_INSTRUCTIONS TO FOLLOW_: The task calls for the lines below from the line with "You are a computer-use" to the line with "Expand the Meeting type dropdown", both ends included, copied exactly, without any pictures.

_DATA TO USE_:
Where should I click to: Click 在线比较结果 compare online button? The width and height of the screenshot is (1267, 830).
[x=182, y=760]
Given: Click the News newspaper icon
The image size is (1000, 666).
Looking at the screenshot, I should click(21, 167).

---

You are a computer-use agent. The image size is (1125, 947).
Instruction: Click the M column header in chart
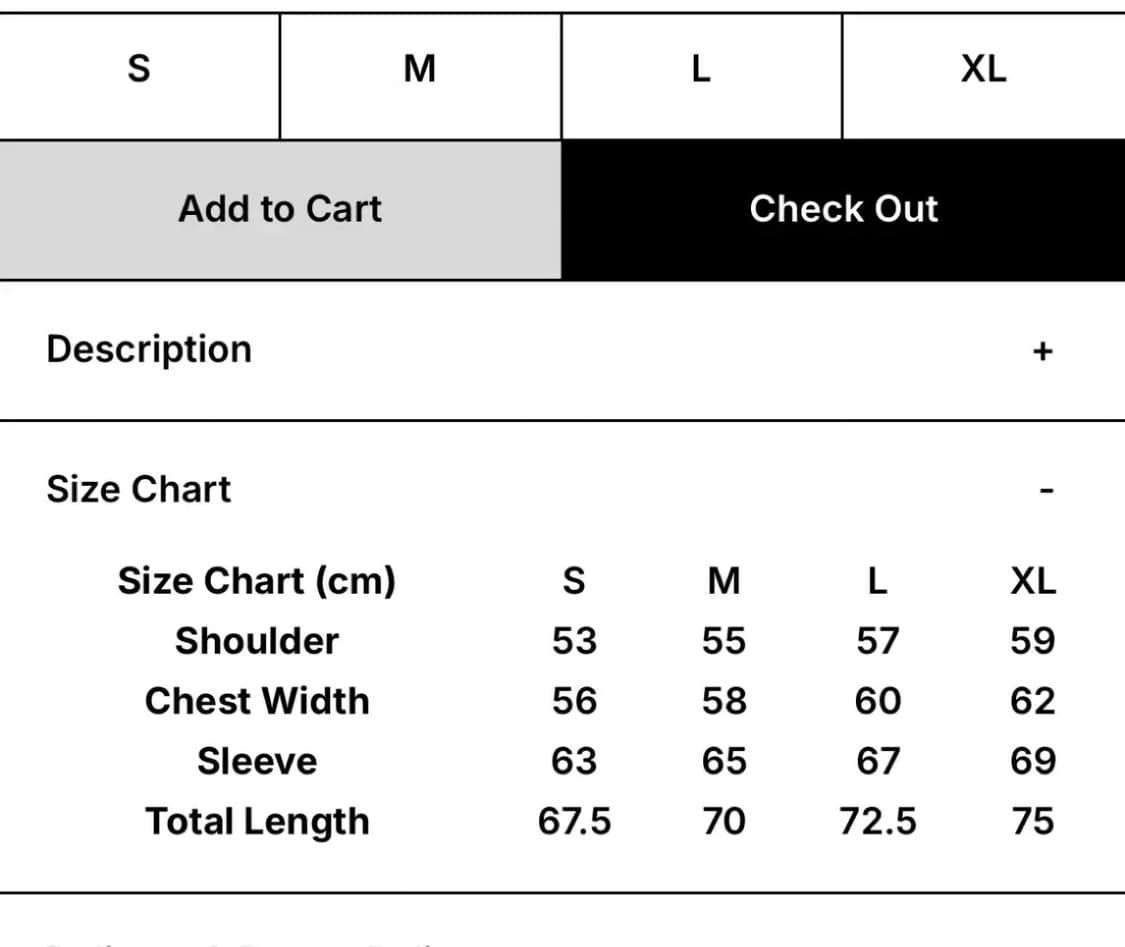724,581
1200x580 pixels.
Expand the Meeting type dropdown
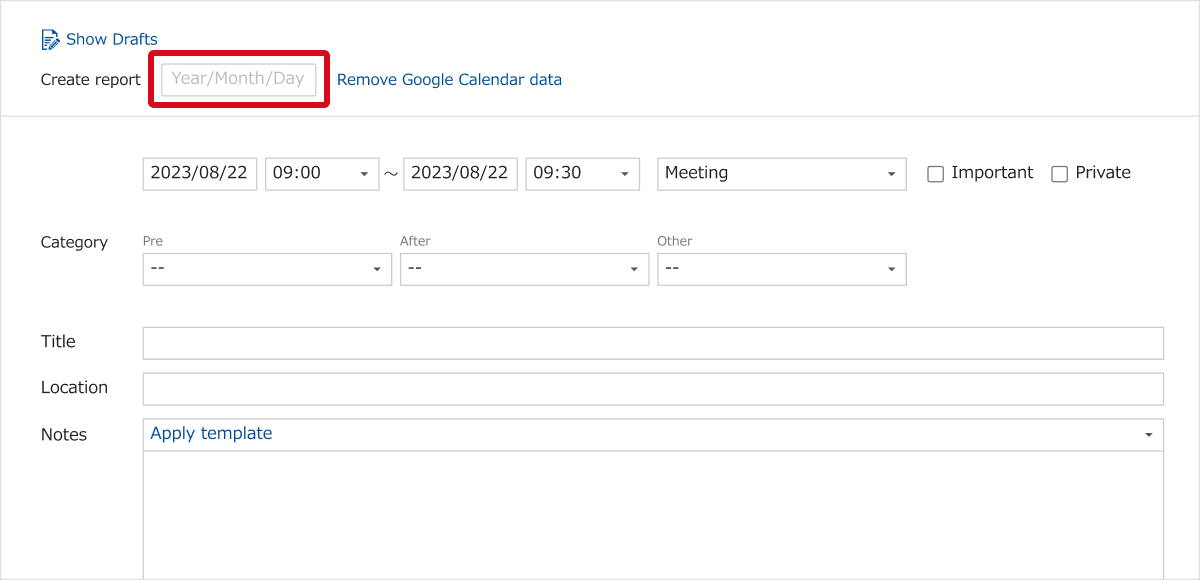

_OUTPUT BELOW_:
You are a computer-use agent. The image size is (1125, 947).
Instruction: Click the M column header in chart
724,581
1200x580 pixels.
Expand the Meeting type dropdown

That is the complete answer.